Hybrid events are the future of the live industry
4 December 2020
The live industry, including sports, theatre and other entertainment, has suffered severely from the consequences of the pandemic. While producers and promoters find it difficult to plan upcoming live events ahead, SCC member TicketCo recently launched a live streaming service to help audiences engage with their favourite clubs, theatres and sports clubs in a new way. “We have always believed in hybrid events and I think they are here to stay. I think for example once festivals get back up and running, people will be buying virtual tickets if they sell out live,” says David Kenny, UK Country Manager at TicketCo.
Founded as a simple ticketing solution back in 2013, TicketCo has evolved into a unified platform for all kinds of event payments. Through the self-serviced ticketing solution, organisers can sell both tickets, food and beverages, merchandise and accommodation. “It all links back to the fact that we want to improve the experience and journey of the fans or festival-goers – it’s quick, swift and painless,” says David Kenny, UK Country Manager at TicketCo.
Enjoying live entertainment from home
Earlier this year, TicketCo launched a virtual streaming service to enjoy live entertainment from home. David explains that TicketCo TV, as they call it, was in progress already before the pandemic. “It was in our development pipe but wasn’t our top priority. And then priorities changed when lockdown happened.”
No reason for events to sell out
TicketCo TV is built upon a belief that there is no reason why events should sell out. “You have the live element, and then you have what we believe should be a virtual element. For example, if a club reaches its live capacity of 300, why shouldn’t more people still be able to enjoy the show and watch it from home, on their iPad or Apple TV?” Also, from the organisers point of view, the scalability and the revenue potential is endless: “We’re not saying that you could sell trillions of tickets, but if you had a virtual ticket type that you can sell for a reduced price, it will be adding value on top of the live tickets sold.“
Engaging the audience
Although a virtual solution like TicketCo TV isn’t going to fix the fundamental challenges the live industry is facing amidst the pandemic, David believes it will help audiences to engage with their clubs, theatres and sports clubs. “We came up with the term ‘keeping your audience warm’, just keeping the dialogue going. It has not been an easy road, but we see that people are now onboarding with TicketCo TV on a daily basis.”

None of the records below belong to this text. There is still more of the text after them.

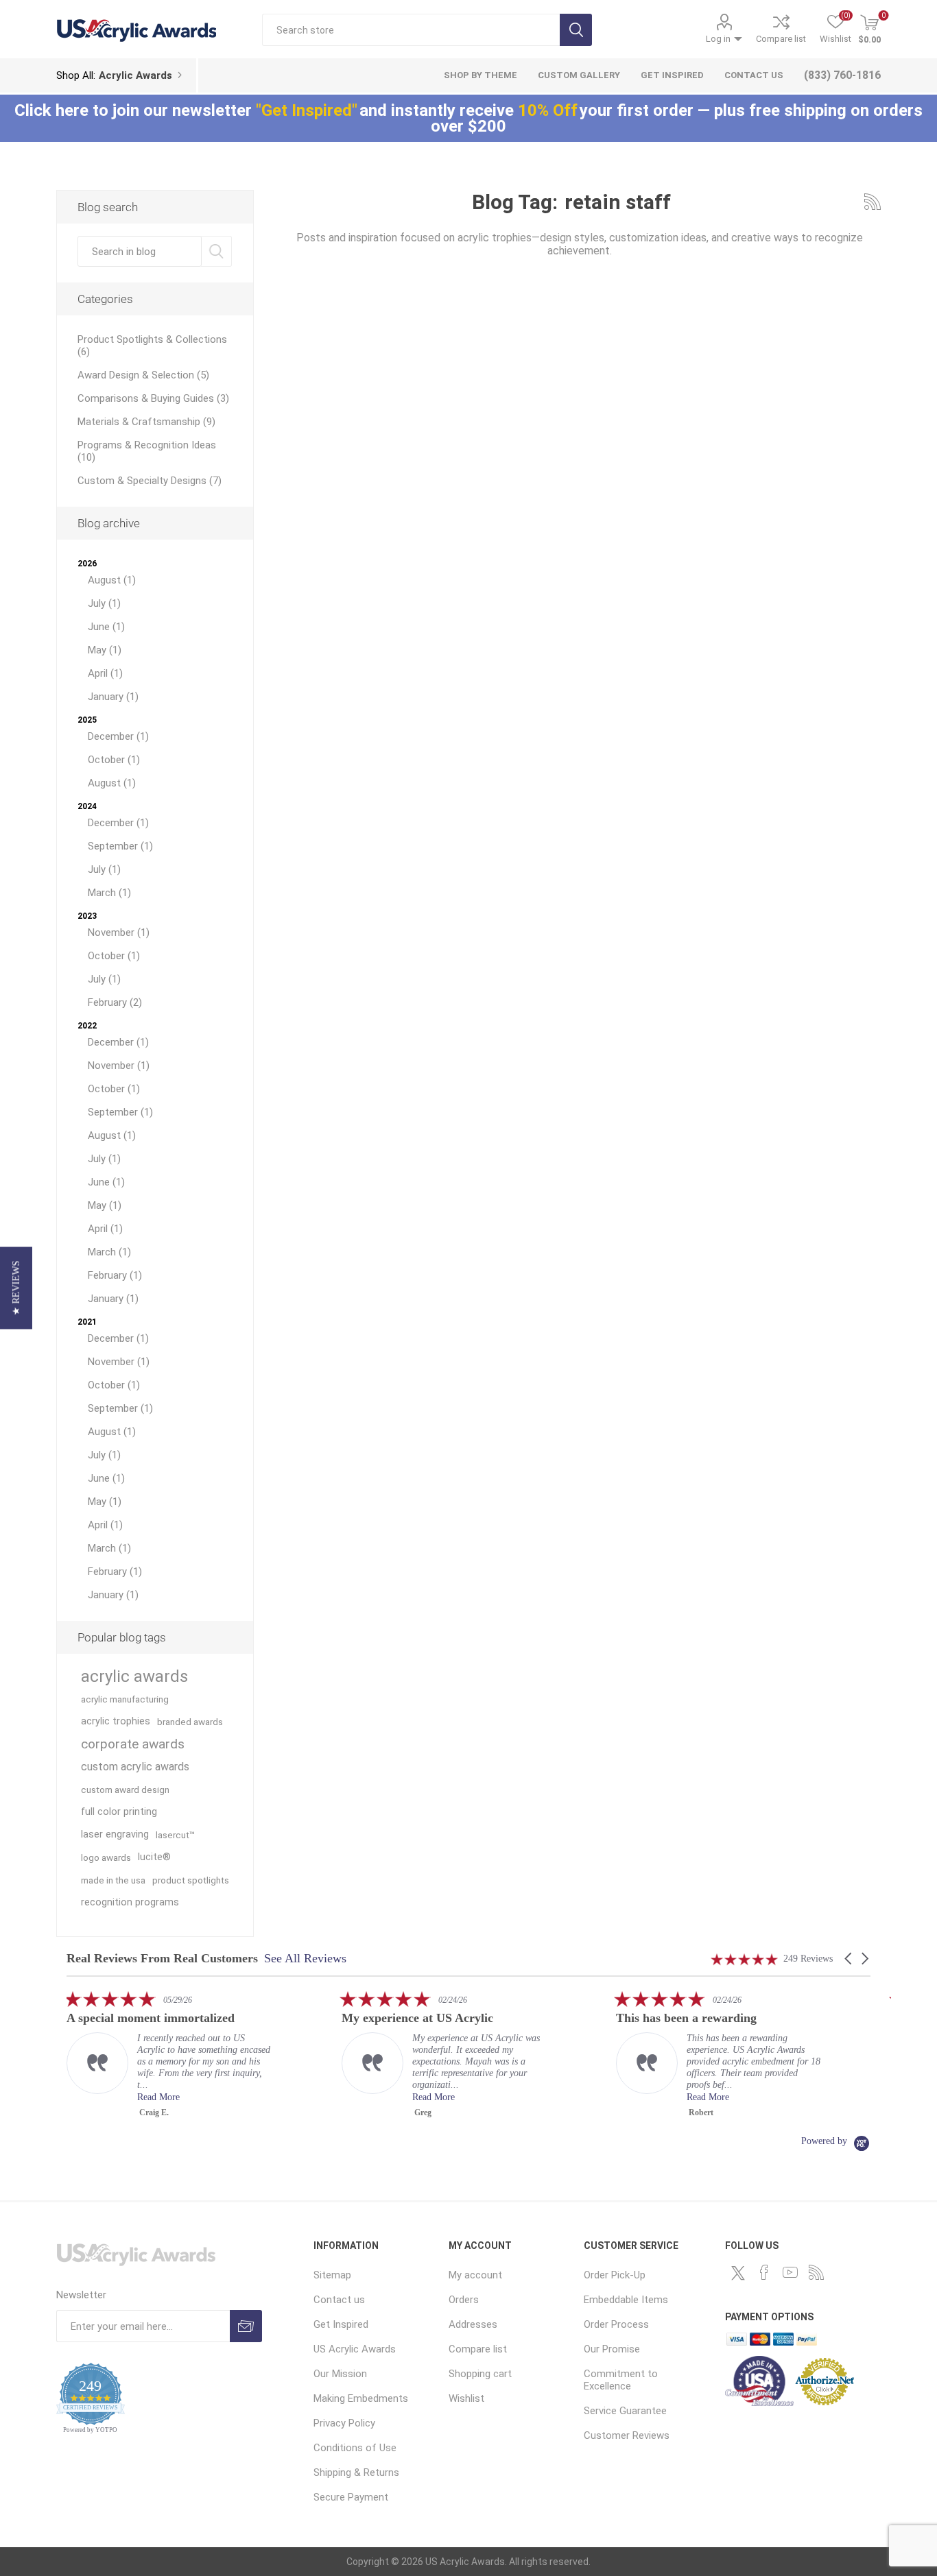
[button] (849, 1958)
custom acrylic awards (135, 1766)
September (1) (120, 846)
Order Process (616, 2324)
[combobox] (140, 251)
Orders (464, 2300)
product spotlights (190, 1880)
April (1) (105, 673)
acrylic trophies (115, 1721)
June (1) (106, 627)
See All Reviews (305, 1958)
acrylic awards (134, 1676)
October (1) (114, 760)
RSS (872, 201)
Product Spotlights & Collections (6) (152, 345)
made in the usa (113, 1880)
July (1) (104, 603)
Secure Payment (350, 2497)
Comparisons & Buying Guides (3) (153, 398)
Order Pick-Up (614, 2275)
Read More (203, 2097)
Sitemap (332, 2275)
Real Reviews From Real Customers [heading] (162, 1958)
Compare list (781, 39)
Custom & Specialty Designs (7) (150, 480)
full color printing (119, 1812)
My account (475, 2275)
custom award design (125, 1789)
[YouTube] (790, 2272)
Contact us (339, 2300)
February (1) (115, 1275)
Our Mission (340, 2374)
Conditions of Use (354, 2448)
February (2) (115, 1002)
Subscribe (246, 2326)
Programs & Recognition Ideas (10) (147, 451)
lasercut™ (175, 1834)
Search (576, 30)
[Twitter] (738, 2273)
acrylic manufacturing (125, 1699)
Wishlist (466, 2398)
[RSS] (816, 2272)
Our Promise (612, 2349)
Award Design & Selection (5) (143, 375)
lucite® (154, 1857)
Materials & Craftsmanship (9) (146, 422)
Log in (718, 39)
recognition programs (130, 1902)
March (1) (109, 893)
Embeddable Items (626, 2300)
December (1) (118, 736)
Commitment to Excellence (621, 2380)
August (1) (112, 580)
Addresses (473, 2324)
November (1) (119, 932)
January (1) (113, 696)
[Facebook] (764, 2272)
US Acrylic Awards (354, 2349)
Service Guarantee (625, 2411)
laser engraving (115, 1834)
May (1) (104, 650)
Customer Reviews (626, 2435)
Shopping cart (480, 2374)
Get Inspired (340, 2324)
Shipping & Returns (356, 2472)
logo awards (106, 1857)
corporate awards (133, 1744)
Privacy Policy (344, 2423)
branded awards (190, 1721)
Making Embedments (360, 2398)
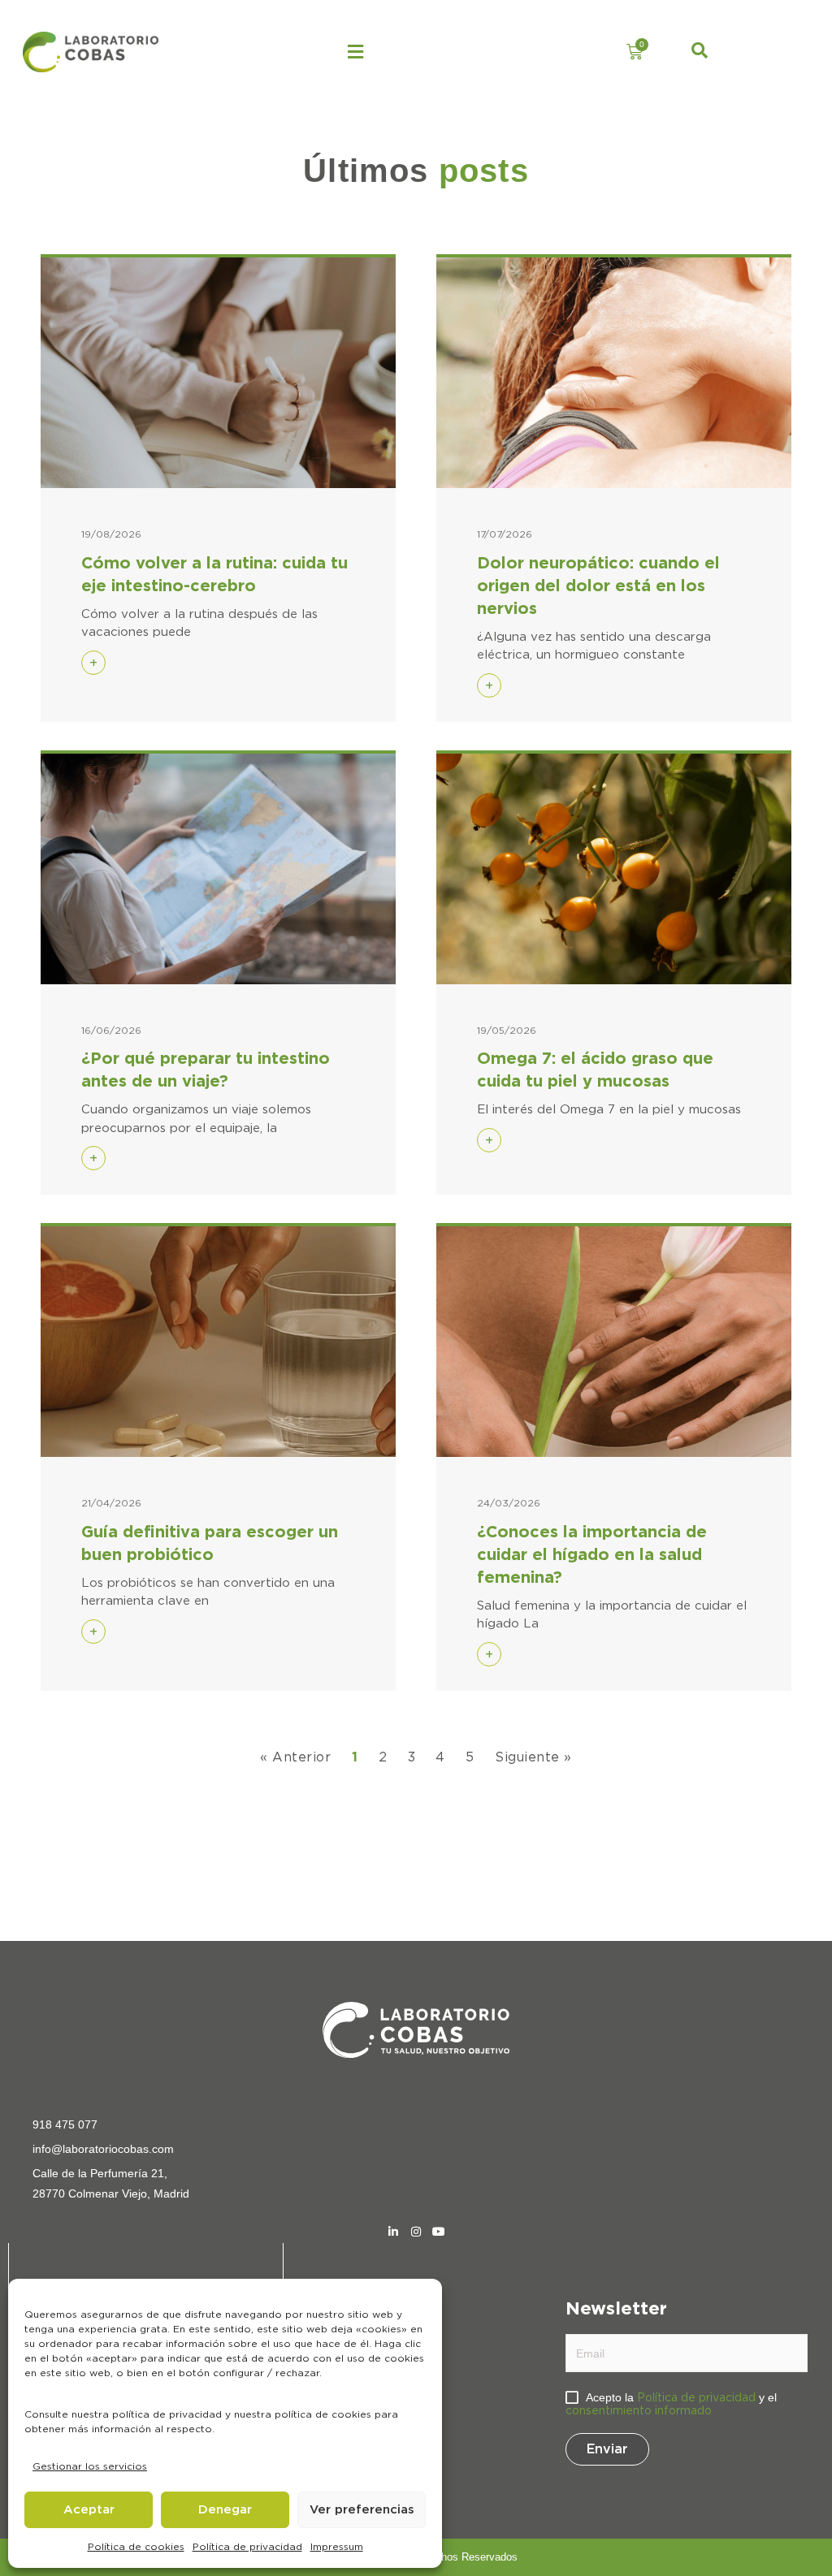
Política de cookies (136, 2547)
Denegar (225, 2510)
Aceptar (89, 2510)
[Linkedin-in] (393, 2231)
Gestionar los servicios (89, 2466)
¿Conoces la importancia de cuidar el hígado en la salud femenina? (592, 1555)
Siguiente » (533, 1757)
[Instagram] (416, 2231)
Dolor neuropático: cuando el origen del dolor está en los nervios (598, 586)
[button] (355, 52)
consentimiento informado (639, 2411)
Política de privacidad (247, 2547)
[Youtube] (438, 2231)
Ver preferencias (362, 2510)
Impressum (336, 2547)
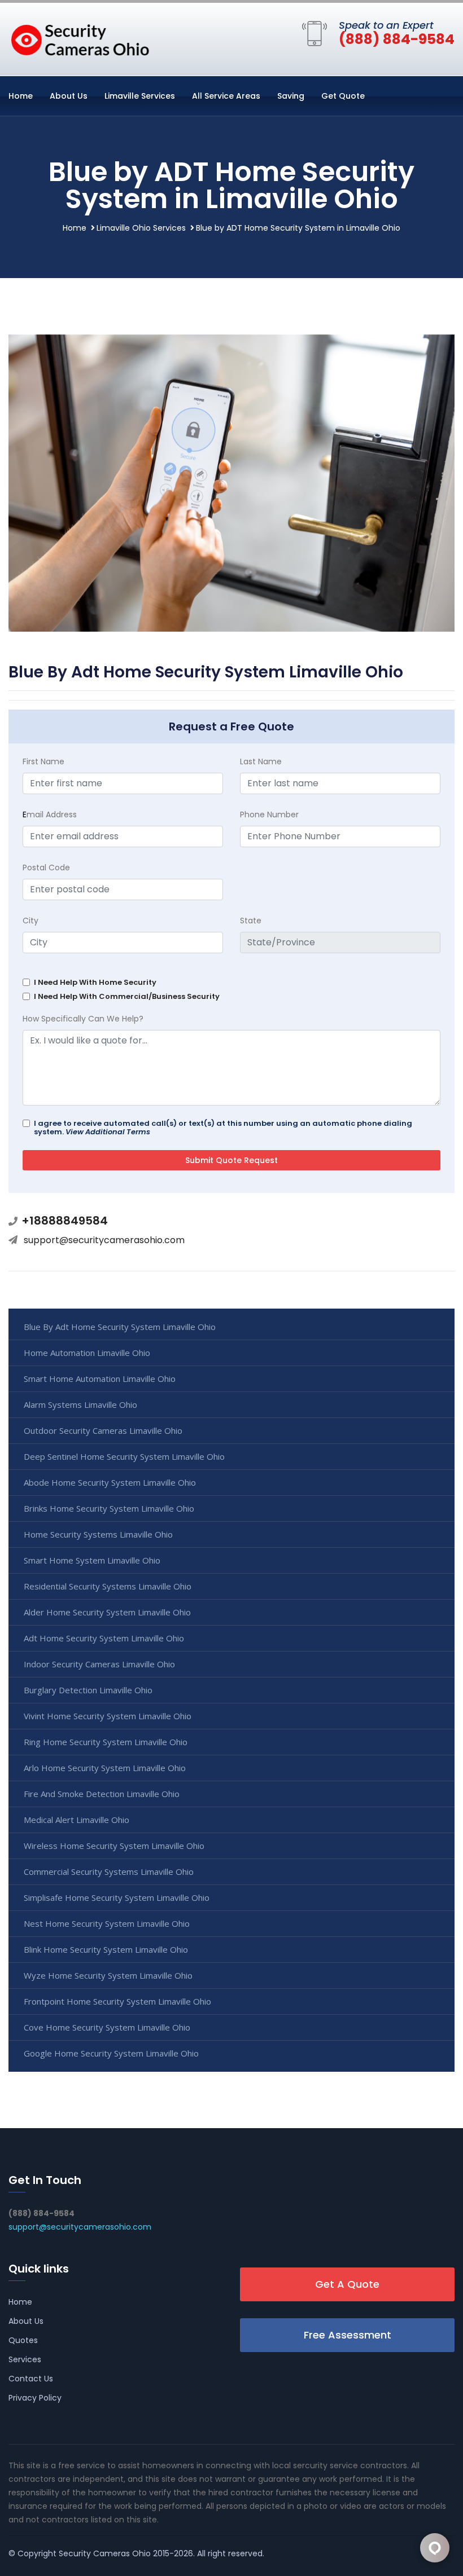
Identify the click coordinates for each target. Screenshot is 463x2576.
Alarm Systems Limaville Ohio (80, 1404)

Streaming theatre productions
Recently, TicketCo entered the world of theatre by signing with the Southbank Centre for a production in London. Another notable production was put up at the Bristol Old Vic with Wise Children – a new theatre company partnering with theatres around the UK to do live performances from the theatres and stream them across the world. “As I was looking at all the people on the stage, I was really proud to think that we were part of keeping them employed, even if it was just this little bit of time. It was successful, not just revenue-wise, but it is a proof of concept. Now, that customer is about to do another production which will be shown through November,” David says.
The emergence of hybrid events
Once the live industry bounces back, which David believes it will as they have seen customers rushing back to some of the activity venues they work with, it will come back in a slightly different form. “We have always believed in hybrid events and I think they are here to stay. I think for example once festivals get back up and running, people will be buying virtual tickets if they sell out live.”
Benefit from both live and virtual
He explains that this way of working with content might be new to theatres and other entertainment producers, but sports promoters have been working with pay-per-view solutions for a long time. “MMA has for example live elements in Las Vegas and they do pay-per view for the major TV broadcasting channels. Now lower league and sports promoters are turning to us to do streaming as well. They want to follow in the footsteps of the UFC and the MMA as examples and try and recreate what they’ve done.” And this is where TicketCo fills a gap. “We’re not a TV channel, but we’re giving promoters and organisers the tools to benefit from both live and virtual.”
Difficult to plan ahead
According to David, the situation for the live industry is incredibly severe and the uncertainty makes it difficult for organisers to plan ahead. “We believe things will start getting back to normal, but when is the question. Even if we believe the pandemic might have eased by next summer, festival organisers need to start planning now. But if you can’t say with 100% certainty that the event is going to happen, you can’t put it on sale and the revenue stops.” And it is not only the event organisers that are affected by the uncertainty. “There is a big chain of suppliers, independent and self-employed people who service these industries that might see themselves out of work.”
Embracing new ways of working
“I think that people who don’t adapt to new ways of working, will unfortunately not survive. If they don’t adapt to new ways of surviving, working and thinking innovatively, they’re going to suffer. I believe the industry will eventually embrace these new ways of working, whether it’s virtual, or it is something else.”